The eBPF Foundation, which proposes to advance adoption of an approach that enables sandbox programs to run faster at the kernel level, is being launched today as an arm of the Linux Foundation.
The technology known as eBPF was originally developed for Linux. The eBPF Foundation is now committed to expanding use of eBPF across all operating systems. Members of the eBPF Foundation include Facebook, Google, Isovalent, Microsoft and Netflix.
Thomas Graf, CTO and co-founder of Isovalent, a provider of networking and security tools that leverage eBPF, said IT organizations should expect to see the technology become part of Windows, along with other operating systems, as the core technology is tested and validated across a much wider range of platforms.
In effect, eBPF changes the way operating systems are designed. It bridges the boundary between kernel and user space by enabling developers to combine and apply logic across multiple subsystems that, historically, were completely independent of one another. That approach enables, for example, a security tool to scale to the point where it can identify threats at much higher levels of throughput to improve overall scale at a time when the volume of cybersecurity attacks being simultaneously launched continues to increase.

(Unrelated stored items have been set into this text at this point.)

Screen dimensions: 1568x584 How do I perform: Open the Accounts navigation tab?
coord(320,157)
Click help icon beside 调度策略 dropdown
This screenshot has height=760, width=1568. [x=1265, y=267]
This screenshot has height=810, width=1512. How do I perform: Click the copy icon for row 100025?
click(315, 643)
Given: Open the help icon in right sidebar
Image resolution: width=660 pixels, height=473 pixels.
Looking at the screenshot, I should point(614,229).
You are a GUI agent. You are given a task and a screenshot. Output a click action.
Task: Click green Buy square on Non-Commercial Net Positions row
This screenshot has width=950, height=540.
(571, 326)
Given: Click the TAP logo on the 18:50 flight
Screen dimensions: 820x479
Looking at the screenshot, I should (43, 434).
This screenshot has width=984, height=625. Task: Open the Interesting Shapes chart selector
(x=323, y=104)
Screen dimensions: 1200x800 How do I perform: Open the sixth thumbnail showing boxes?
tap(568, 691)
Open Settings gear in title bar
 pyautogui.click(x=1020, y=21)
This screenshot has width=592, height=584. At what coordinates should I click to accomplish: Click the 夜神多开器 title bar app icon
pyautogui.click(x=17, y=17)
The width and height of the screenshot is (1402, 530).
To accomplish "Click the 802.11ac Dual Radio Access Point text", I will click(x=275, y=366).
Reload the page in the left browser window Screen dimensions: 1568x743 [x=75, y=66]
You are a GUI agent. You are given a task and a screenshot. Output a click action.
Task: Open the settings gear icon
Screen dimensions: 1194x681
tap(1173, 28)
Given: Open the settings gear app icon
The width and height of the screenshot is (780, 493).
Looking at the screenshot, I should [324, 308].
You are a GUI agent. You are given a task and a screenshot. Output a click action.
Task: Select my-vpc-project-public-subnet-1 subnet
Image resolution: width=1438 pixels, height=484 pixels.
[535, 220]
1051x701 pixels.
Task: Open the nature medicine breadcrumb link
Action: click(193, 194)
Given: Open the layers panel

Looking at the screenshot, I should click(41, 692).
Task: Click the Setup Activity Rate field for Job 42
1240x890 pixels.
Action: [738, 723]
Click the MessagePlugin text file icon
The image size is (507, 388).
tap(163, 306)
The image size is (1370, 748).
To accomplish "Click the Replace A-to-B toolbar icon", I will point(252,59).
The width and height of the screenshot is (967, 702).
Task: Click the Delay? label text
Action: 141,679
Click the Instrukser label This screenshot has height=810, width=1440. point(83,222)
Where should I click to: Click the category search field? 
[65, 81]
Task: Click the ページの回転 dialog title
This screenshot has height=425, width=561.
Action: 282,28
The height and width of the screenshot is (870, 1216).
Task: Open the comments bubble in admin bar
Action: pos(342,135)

Currently, eBPF is widely employed by web-scale companies such as cloud service providers. Facebook is using it as the primary software-defined load balancer in its data centers while Google is using open source Cilium networking software within its managed Kubernetes offerings.
However, adoption within on-premises IT environments that have deployed Linux has been more limited simply because the number of vendors that have optimized networking, security and storage offerings to take advantage of eBPF is still fairly limited.
Sysdig, for example, recently launched made available an instance of the open source Falco container security platform available that employs eBPF. Tigera has also made available an instance of its container networking platform that leverages eBPF at the kernel level of Linux.
Ultimately, Graf notes the biggest benefit of eBPF is efficiency. The total cost of processing for security, networking and storage platforms should decline as more vendors take advantage of a capability that will one day be widely employed across multiple operating systems.
In the meantime, IT organizations would be well-advised to ask their vendors when they plan to support eBPF. Cloud service providers generally require it to deliver their own managed services more efficiently, so any vendor that hopes to sell a platform to those providers will need to support eBPF to drive performance at scale. The issue then becomes determining which platforms that have embraced the technology are also available in on-premises IT environments looking for similar benefits.
Regardless of approach, it’s clear there will soon be a reason to upgrade not just networking, storage and security platforms but also instances of operating systems that don’t yet support eBPF. DevOps teams would be well-advised to plan accordingly because the number of platforms that will ultimately benefit from eBPF spans the entire enterprise.